Both my teacher and I obviously found this very frustrating, and this was exaggerated because her spoken English is better than my Chinese (which is virtually non-existent), but not nearly as good as her Chinese….

This last sentence is my first point; you have to spend a while deciphering what the teacher means, especially as a Chinese person, if translating in his/her head directly into English, will produce a sentence that will have the concepts of the sentence in a different order to the way that an English person would express the same sentence.
But this is just structural.  My main point is that when we learn, we base our new understanding on the construct of the old; we can only see the view from where we are at the moment, not from the other side of the valley.  To get to the other side of the valley, we bring ourselves, i.e. our habits, our patterns, our perspective, and our understanding, so it’s impossible to get an entirely new view or perspective of the world.

The only time this happens is when there is a ‘leap of understanding’, a eureka moment.  It reminds me of the story of Magellan’s discovery of the Straits that I once heard in a lecture.
I have no idea how accurately I’ve remembered this story, but the gist is that when Magellan’s ships came in sight of the shores, the inhabitants of those shores were unable to see the ships; the ships were so far from any experience that the inhabitants had previously had, that their minds were unable to compute their possibility, and therefore they were ‘physically’ unable to see them.

Whether or not this story is true doesn’t really matter, it’s the concept that’s interesting, because in a very minor way, this is what is going on when you try to learn something new. When you are learning, and the lesson makes a jump (perhaps you missed a class), it’s much harder to ‘see’ … almost as though an evolutionary thread has been broken.

[Saved entries]
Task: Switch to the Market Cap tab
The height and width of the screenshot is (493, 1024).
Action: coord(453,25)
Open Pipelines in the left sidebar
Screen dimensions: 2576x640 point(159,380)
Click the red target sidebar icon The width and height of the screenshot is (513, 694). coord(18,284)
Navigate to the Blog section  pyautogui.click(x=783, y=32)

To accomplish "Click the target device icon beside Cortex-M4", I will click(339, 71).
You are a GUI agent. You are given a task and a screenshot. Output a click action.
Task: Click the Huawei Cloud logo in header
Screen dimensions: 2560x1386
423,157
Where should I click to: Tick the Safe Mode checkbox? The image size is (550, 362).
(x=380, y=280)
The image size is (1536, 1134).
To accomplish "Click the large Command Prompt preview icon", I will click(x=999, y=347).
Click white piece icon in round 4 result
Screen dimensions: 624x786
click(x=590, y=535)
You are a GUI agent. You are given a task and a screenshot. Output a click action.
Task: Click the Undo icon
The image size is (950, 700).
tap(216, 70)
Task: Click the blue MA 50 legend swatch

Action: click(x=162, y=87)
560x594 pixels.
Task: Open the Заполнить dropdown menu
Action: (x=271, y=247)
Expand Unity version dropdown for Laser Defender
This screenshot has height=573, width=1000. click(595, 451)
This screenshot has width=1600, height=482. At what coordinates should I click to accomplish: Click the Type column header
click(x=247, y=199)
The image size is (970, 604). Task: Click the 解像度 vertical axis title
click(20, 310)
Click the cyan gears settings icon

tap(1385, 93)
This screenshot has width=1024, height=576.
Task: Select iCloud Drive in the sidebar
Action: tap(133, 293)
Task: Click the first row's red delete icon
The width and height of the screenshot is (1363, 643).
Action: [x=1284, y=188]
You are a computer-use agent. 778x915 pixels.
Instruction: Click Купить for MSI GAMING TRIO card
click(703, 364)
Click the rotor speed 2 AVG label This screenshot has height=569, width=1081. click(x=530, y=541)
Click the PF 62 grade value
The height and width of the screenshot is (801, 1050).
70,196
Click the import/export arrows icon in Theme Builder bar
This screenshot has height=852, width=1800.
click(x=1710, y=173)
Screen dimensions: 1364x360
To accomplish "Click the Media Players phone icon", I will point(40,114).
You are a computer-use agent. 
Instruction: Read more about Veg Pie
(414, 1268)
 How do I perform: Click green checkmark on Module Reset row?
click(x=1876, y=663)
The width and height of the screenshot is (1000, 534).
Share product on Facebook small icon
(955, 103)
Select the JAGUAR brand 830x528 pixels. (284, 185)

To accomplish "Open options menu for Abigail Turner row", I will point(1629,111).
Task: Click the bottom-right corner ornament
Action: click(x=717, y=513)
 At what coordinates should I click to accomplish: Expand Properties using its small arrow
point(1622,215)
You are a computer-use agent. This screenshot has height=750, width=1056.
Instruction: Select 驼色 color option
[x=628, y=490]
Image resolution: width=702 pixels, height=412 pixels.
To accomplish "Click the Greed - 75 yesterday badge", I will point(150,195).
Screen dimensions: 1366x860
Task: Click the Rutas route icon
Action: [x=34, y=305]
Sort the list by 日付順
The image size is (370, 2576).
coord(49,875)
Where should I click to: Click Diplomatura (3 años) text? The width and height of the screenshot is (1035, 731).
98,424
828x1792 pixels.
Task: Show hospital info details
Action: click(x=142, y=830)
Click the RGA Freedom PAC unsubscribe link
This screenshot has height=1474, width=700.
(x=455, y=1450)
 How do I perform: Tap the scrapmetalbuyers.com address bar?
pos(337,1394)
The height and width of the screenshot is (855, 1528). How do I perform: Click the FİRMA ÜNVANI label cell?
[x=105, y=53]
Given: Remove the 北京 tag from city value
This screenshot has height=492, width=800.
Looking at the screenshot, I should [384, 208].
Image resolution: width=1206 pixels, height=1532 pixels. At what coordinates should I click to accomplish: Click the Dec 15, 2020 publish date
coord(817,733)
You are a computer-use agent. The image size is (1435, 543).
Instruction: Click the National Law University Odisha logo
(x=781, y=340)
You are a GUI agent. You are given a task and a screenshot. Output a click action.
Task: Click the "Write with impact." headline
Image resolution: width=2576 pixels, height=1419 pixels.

| ASSIGNMENT |
Write out word for word the part of the essay on learning that starts at "Both my teacher" and ends at "as her Chinese….".

| EXERCISE OUTPUT |
Both my teacher and I obviously found this very frustrating, and this was exaggerated because her spoken English is better than my Chinese (which is virtually non-existent), but not nearly as good as her Chinese….